Adrian Cockcroft ajoute que les soumissions de code individuelles contiennent elles aussi de plus en plus un mélange d’open source et de code propriétaire, ce qui complique la tâche des développeurs qui ne veulent contribuer qu’à la partie open source du moteur de recherche. Selon lui, il en résulte que le focus sur l’innovation s’est déplacé de la distribution open source vers la distribution propriétaire accentuant ainsi la popularité de cette dernière. « Cela signifie que la plupart des nouveaux clients d’Elasticsearch exploitent en fait du logiciel propriétaire », écrit-il. « Nous avons discuté de nos inquiétudes avec Elastic, qui s’occupe d’Elasticsearch, y compris en proposant de consacrer des ressources pour aider à supporter une version d’Elasticsearch tirée par la communauté et sans mélange. Ils ont clairement indiqué qu'ils avaient l'intention de continuer sur leur lancée ». En évoquant par ailleurs Oracle et son support de Java, auquel Amazon a répondu en lançant Corretto, sa distribution de l’OpenJDK, le vice-président estime voir plusieurs exemples d’éditeurs qui maintiennent des logiciels open source et qui « troublent l’eau entre la communauté open source et le code propriétaire qu’ils ont créé pour monétiser l’open source ».
Des intentions masquées par « un faux altruisme »
Dans la foulée, Shay Banon a répondu dans un billet en rappelant d’abord l’importante contribution qui a été apportée au moteur Apache Lucene sur lequel repose Elasticsearch et l’apport de briques complémentaires fait à ce dernier (Kibana, Logstash, PacketBeat…), ainsi que le renforcement des communautés autour des logiciels. « Nos produits ont connu des forks, ont été redistribués et repackagés tant de fois que j'en ai perdu le décompte. (…) Depuis les grandes entités chinoises jusqu’à, maintenant, Amazon. » Pour Shay Banon, il y avait toujours une « raison » à cela, « parfois masquée par un faux altruisme ou bienveillance. Aucun d’eux n’ont duré. Ils avaient été construits pour servir leurs propres besoins, semer la confusion et faire voler la communauté en éclats », pointe-t-il. Le CEO d'Elastic pense avoir au contraire construit avec ses utilisateurs un niveau de confiance, l’innovation attendue et une collaboration incroyable. « Je crois en l’open source et en la puissance qu’il apporte. Nous avons également indiqué depuis le début que certaines fonctionnalités seraient commerciales et pourquoi.
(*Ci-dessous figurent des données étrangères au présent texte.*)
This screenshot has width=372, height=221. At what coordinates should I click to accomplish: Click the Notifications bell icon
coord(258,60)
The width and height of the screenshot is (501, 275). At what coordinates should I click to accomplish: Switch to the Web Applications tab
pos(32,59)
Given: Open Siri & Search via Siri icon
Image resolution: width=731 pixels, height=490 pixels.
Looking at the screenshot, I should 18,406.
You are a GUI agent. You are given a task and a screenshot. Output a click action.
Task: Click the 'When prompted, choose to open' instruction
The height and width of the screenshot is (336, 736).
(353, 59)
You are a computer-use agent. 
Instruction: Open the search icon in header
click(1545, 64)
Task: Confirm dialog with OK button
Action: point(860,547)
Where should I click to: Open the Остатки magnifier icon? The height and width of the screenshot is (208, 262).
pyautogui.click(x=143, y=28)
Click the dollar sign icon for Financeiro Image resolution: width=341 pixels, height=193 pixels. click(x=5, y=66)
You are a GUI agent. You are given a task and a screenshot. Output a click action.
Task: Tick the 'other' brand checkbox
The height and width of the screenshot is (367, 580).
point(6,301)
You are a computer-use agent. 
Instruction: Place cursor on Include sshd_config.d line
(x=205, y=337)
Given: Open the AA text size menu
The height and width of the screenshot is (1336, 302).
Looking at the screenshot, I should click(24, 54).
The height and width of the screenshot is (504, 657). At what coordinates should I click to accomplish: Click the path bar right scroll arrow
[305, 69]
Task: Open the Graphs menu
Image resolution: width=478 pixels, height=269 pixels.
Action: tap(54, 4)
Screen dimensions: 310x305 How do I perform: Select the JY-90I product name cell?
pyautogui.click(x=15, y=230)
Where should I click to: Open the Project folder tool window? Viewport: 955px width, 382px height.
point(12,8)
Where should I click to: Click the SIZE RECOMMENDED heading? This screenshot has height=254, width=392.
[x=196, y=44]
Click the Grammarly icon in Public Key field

Notre honnêteté, je crois, est l’une des raisons de notre succès partagé ».
« Quand des entreprises sont venues nous voir, en constatant notre succès, et ont sollicité des relations de travail spéciales pour collaborer sur le code, en demandant un traitement préférentiel qui les placeraient au-dessus de nos utilisateurs, nous leur avons dit non », relate le créateur d'Elasticsearch. « C’est arrivé de nombreuses fois au cours des années, et encore récemment, cette fois avec Amazon. (…) Nous avons un engagement à traiter chaque développeur individuel contribuant à nos produits de la même façon que les autres. (…) Notre réponse a toujours été une constante : envoyez un pull request, comme tout le monde le fait. La qualité parlera d’elle-même », conclut Shay Banon.